**EXERCISE DIRECTIONS:**
Copy the data word for word, starting at its first line and ending after the line that contains "Open Address Book".

**Data for locating visible targets:**
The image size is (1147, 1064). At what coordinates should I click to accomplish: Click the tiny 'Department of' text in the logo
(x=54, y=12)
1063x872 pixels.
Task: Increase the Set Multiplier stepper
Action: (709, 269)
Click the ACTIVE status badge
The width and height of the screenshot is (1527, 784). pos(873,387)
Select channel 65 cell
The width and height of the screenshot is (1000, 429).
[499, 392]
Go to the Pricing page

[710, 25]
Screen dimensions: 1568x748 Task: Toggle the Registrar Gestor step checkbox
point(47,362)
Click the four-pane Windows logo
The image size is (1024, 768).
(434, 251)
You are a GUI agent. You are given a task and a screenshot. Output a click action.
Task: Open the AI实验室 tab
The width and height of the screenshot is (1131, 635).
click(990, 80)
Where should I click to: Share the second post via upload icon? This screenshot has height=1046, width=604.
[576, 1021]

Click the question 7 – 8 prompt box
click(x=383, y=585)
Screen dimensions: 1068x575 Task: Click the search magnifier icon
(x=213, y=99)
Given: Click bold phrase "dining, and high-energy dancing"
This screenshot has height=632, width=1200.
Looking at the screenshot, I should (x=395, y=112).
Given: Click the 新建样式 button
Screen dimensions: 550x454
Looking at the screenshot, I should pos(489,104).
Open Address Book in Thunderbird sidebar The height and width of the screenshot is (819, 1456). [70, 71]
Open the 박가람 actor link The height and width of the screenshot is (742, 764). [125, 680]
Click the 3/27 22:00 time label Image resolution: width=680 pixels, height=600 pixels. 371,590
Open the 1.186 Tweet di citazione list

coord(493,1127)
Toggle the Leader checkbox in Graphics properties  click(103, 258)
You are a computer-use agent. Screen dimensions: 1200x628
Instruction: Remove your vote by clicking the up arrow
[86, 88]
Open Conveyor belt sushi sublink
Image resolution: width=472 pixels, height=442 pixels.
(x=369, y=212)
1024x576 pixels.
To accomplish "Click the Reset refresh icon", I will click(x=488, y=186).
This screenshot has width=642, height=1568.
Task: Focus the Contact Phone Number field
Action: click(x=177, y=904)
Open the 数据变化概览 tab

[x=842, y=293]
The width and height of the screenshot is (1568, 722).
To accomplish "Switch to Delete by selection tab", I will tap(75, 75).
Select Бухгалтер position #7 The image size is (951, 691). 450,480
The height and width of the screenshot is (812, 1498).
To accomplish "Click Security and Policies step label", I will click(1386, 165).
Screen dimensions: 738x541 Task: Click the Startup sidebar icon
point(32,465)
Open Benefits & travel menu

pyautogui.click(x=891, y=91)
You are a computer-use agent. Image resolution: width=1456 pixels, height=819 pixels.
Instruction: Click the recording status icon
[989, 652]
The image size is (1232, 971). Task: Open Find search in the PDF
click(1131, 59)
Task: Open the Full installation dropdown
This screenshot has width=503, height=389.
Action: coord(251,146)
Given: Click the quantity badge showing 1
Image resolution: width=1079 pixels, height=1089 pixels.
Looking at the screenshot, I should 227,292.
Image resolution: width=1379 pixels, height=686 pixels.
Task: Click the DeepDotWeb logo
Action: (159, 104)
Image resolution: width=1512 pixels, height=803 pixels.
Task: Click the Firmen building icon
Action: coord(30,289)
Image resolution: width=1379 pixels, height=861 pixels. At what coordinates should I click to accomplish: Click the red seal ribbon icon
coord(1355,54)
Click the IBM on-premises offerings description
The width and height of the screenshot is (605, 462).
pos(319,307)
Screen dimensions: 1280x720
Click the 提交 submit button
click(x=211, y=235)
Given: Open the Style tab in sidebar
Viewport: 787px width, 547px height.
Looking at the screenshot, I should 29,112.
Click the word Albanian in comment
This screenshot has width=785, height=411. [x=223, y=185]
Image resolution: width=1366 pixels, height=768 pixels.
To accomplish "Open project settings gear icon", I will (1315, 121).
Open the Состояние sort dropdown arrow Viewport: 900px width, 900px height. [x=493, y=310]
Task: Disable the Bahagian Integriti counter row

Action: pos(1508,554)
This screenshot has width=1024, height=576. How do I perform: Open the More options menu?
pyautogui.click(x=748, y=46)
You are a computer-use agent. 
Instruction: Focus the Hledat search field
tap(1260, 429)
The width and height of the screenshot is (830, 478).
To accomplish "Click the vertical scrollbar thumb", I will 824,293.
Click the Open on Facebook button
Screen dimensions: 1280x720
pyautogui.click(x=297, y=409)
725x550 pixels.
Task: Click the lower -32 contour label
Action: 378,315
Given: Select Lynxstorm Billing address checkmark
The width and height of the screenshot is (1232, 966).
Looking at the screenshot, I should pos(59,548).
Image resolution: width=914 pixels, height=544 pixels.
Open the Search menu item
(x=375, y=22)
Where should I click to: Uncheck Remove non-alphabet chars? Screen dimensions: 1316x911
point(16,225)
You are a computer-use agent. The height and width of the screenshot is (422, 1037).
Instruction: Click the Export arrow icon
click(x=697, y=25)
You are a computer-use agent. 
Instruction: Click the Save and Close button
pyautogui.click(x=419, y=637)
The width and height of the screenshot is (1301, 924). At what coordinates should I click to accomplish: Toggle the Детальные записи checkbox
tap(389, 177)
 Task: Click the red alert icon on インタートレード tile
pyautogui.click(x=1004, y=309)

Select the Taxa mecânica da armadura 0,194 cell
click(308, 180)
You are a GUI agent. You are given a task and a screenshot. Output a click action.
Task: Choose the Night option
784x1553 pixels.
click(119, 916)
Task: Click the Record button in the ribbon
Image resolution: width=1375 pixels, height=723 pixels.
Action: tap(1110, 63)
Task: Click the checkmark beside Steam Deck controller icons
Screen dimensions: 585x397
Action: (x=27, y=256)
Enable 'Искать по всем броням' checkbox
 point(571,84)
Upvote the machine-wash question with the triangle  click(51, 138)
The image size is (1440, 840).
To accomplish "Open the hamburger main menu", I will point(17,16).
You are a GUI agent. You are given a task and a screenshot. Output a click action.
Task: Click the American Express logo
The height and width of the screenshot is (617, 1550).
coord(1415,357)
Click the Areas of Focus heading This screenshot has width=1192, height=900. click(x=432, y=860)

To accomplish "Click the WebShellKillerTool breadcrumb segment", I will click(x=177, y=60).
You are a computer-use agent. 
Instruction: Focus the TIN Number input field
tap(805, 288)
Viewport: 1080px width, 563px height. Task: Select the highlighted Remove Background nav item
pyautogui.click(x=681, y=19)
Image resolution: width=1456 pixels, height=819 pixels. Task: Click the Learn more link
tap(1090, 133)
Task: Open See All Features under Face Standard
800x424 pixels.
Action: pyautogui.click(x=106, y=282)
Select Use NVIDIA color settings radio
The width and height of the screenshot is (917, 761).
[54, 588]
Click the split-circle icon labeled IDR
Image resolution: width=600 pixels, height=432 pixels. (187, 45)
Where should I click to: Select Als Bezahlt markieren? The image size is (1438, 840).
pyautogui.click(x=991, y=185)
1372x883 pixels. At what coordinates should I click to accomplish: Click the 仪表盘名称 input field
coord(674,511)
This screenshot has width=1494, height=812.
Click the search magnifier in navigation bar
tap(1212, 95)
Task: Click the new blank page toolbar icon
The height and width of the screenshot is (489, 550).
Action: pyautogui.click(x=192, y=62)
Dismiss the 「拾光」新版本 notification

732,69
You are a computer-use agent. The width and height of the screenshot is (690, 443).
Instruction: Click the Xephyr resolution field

**ANSWER TO THE EXERCISE:**
The image size is (1147, 1064). At what coordinates should I click to accomplish: Click the tiny 'Department of' text in the logo
(x=54, y=12)
1063x872 pixels.
Task: Increase the Set Multiplier stepper
Action: (709, 269)
Click the ACTIVE status badge
The width and height of the screenshot is (1527, 784). pos(873,387)
Select channel 65 cell
The width and height of the screenshot is (1000, 429).
[499, 392]
Go to the Pricing page

[710, 25]
Screen dimensions: 1568x748 Task: Toggle the Registrar Gestor step checkbox
point(47,362)
Click the four-pane Windows logo
The image size is (1024, 768).
(434, 251)
You are a GUI agent. You are given a task and a screenshot. Output a click action.
Task: Open the AI实验室 tab
The width and height of the screenshot is (1131, 635).
click(990, 80)
Where should I click to: Share the second post via upload icon? This screenshot has height=1046, width=604.
[576, 1021]

Click the question 7 – 8 prompt box
click(x=383, y=585)
Screen dimensions: 1068x575 Task: Click the search magnifier icon
(x=213, y=99)
Given: Click bold phrase "dining, and high-energy dancing"
This screenshot has height=632, width=1200.
Looking at the screenshot, I should (x=395, y=112).
Given: Click the 新建样式 button
Screen dimensions: 550x454
Looking at the screenshot, I should pos(489,104).
Open Address Book in Thunderbird sidebar The height and width of the screenshot is (819, 1456). [70, 71]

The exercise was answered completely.